== DATA RECORDS ==
____________________
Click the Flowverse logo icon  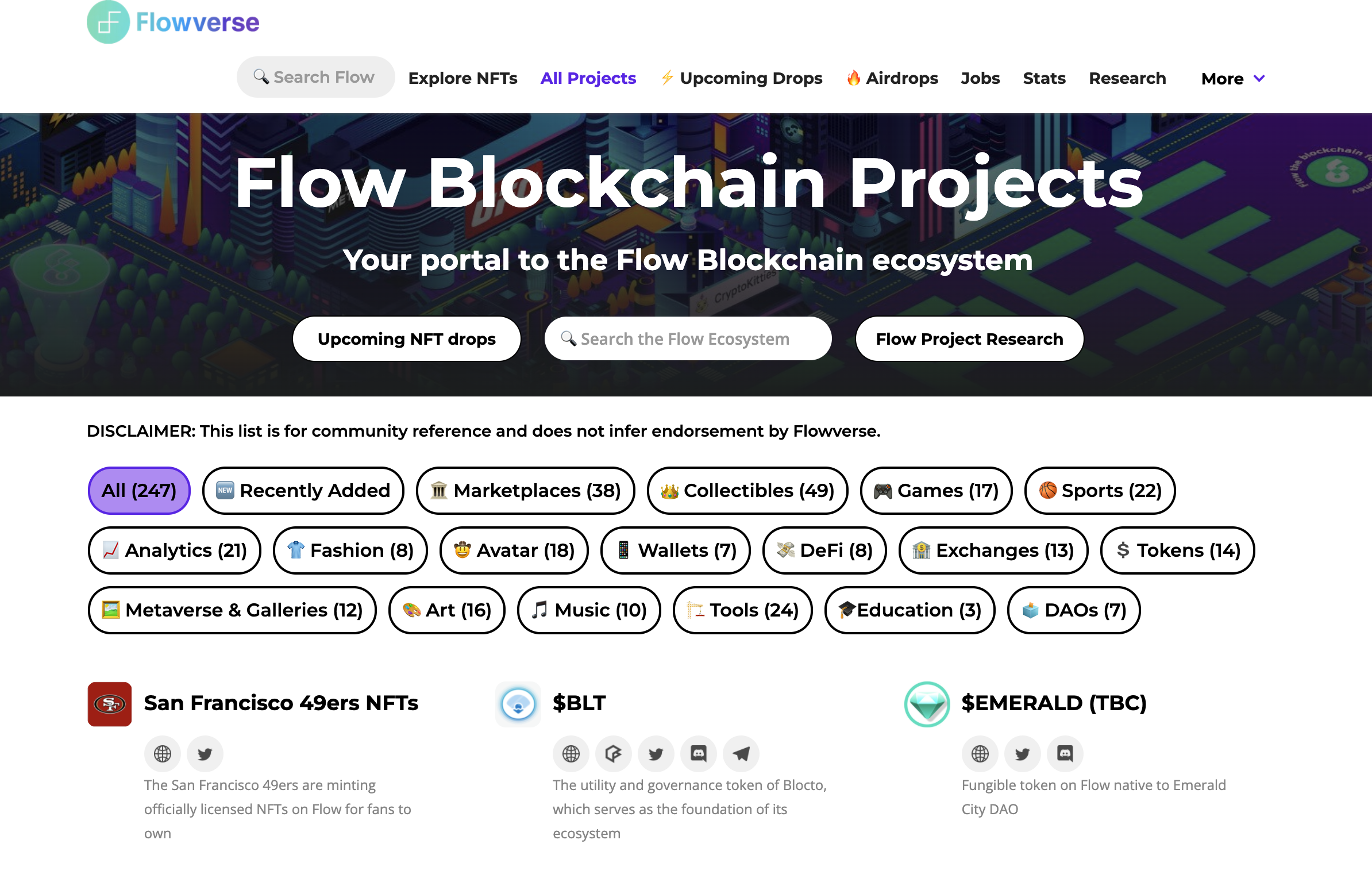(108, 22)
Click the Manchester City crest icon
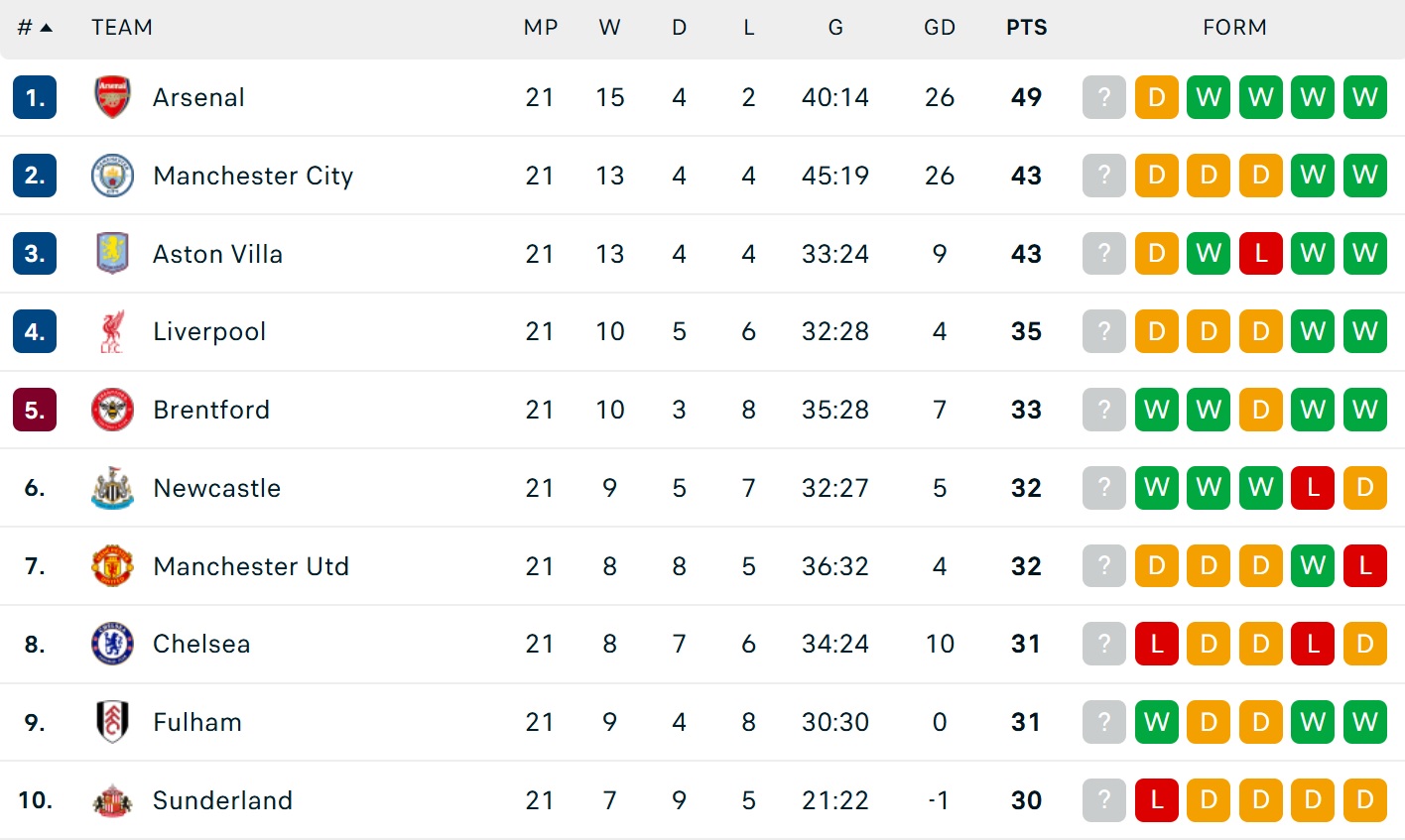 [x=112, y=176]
____________________
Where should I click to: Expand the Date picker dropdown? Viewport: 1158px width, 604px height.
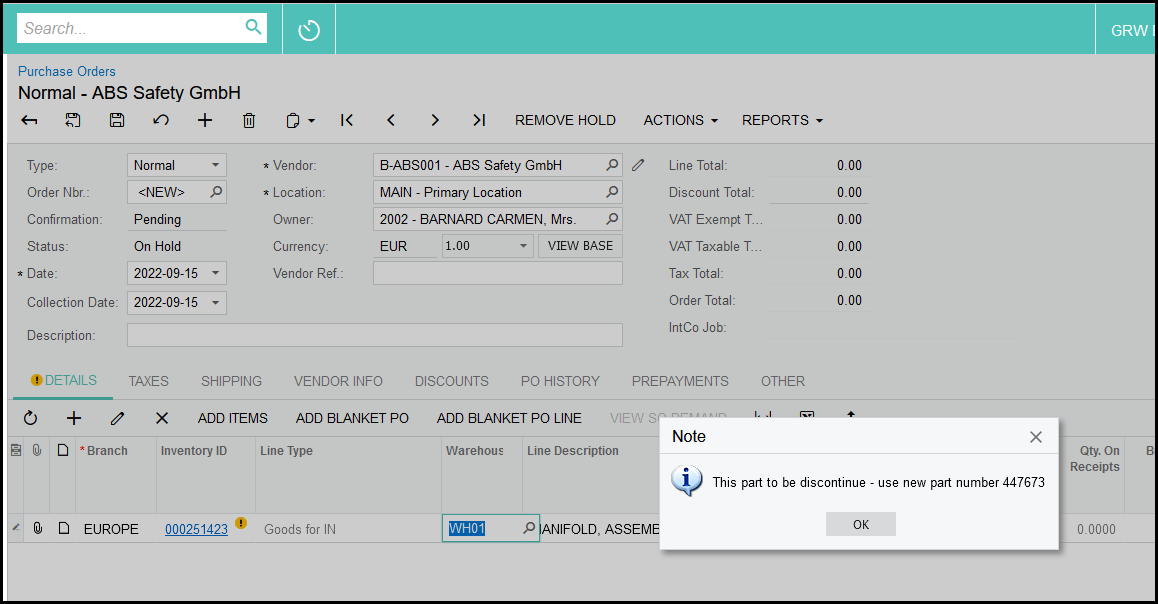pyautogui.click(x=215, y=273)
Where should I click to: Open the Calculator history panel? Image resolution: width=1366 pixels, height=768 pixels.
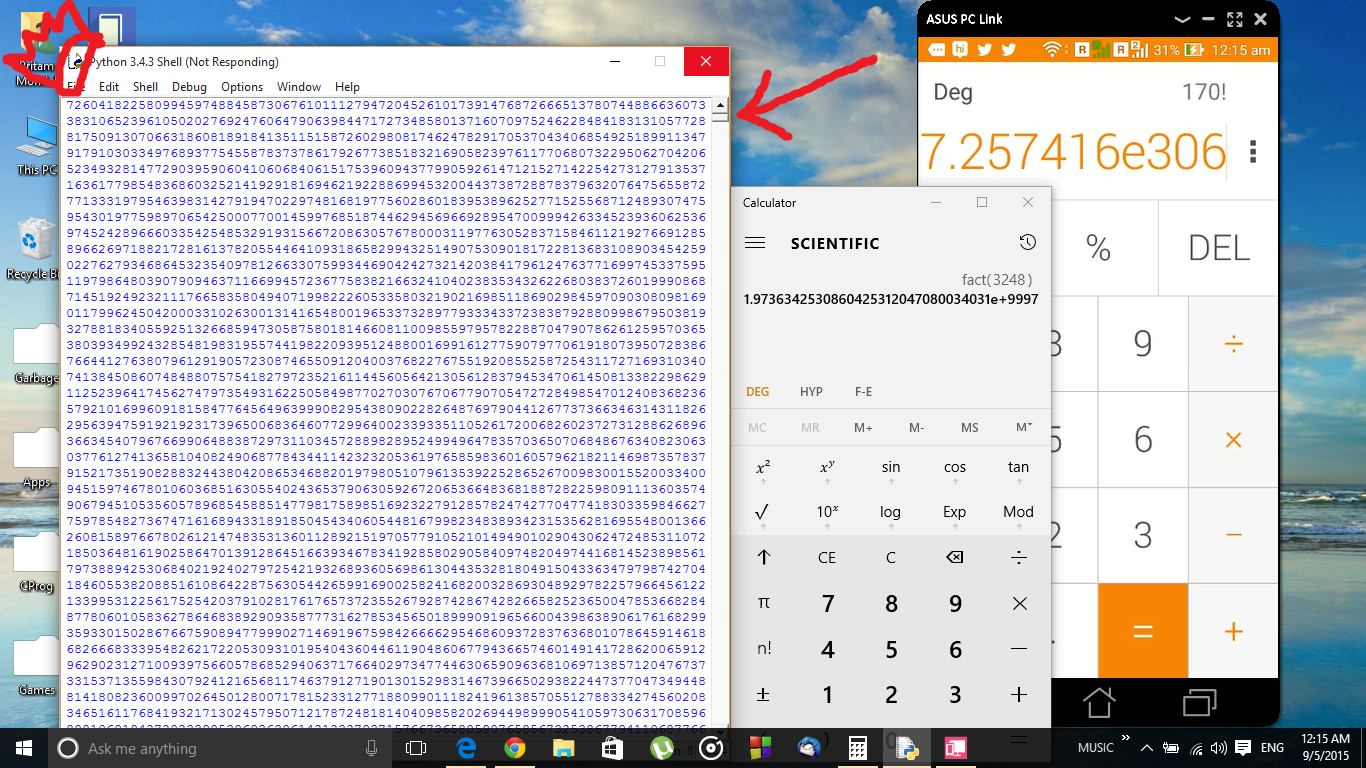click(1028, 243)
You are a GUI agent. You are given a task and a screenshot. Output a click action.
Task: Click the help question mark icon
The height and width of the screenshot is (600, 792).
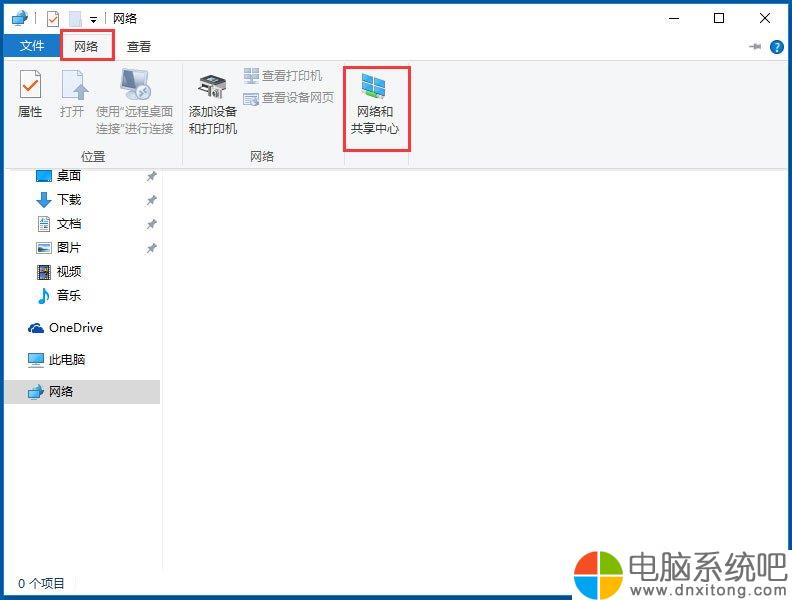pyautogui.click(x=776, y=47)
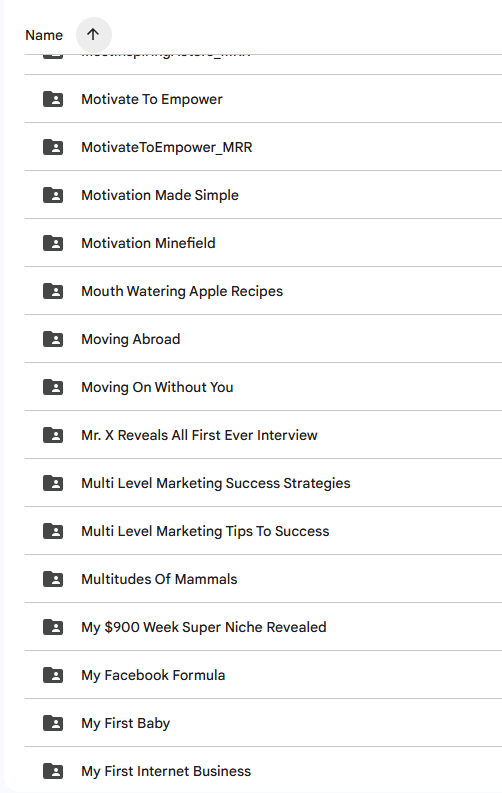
____________________
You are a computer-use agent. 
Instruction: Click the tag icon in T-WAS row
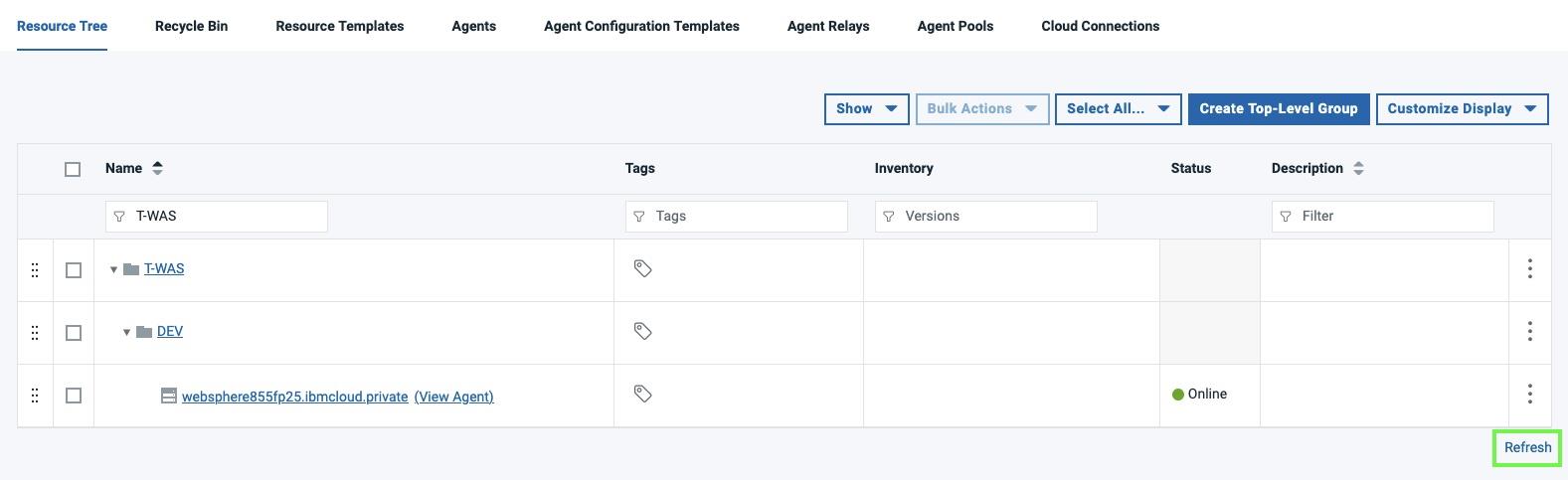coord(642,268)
____________________
== TASK ITEM ==
Copy every single line of the material above that holds "agent".

== RESPONSE BOX ==
You are a GUI agent. You are given a task and a screenshot. Output a click action.
You are a computer-use agent. 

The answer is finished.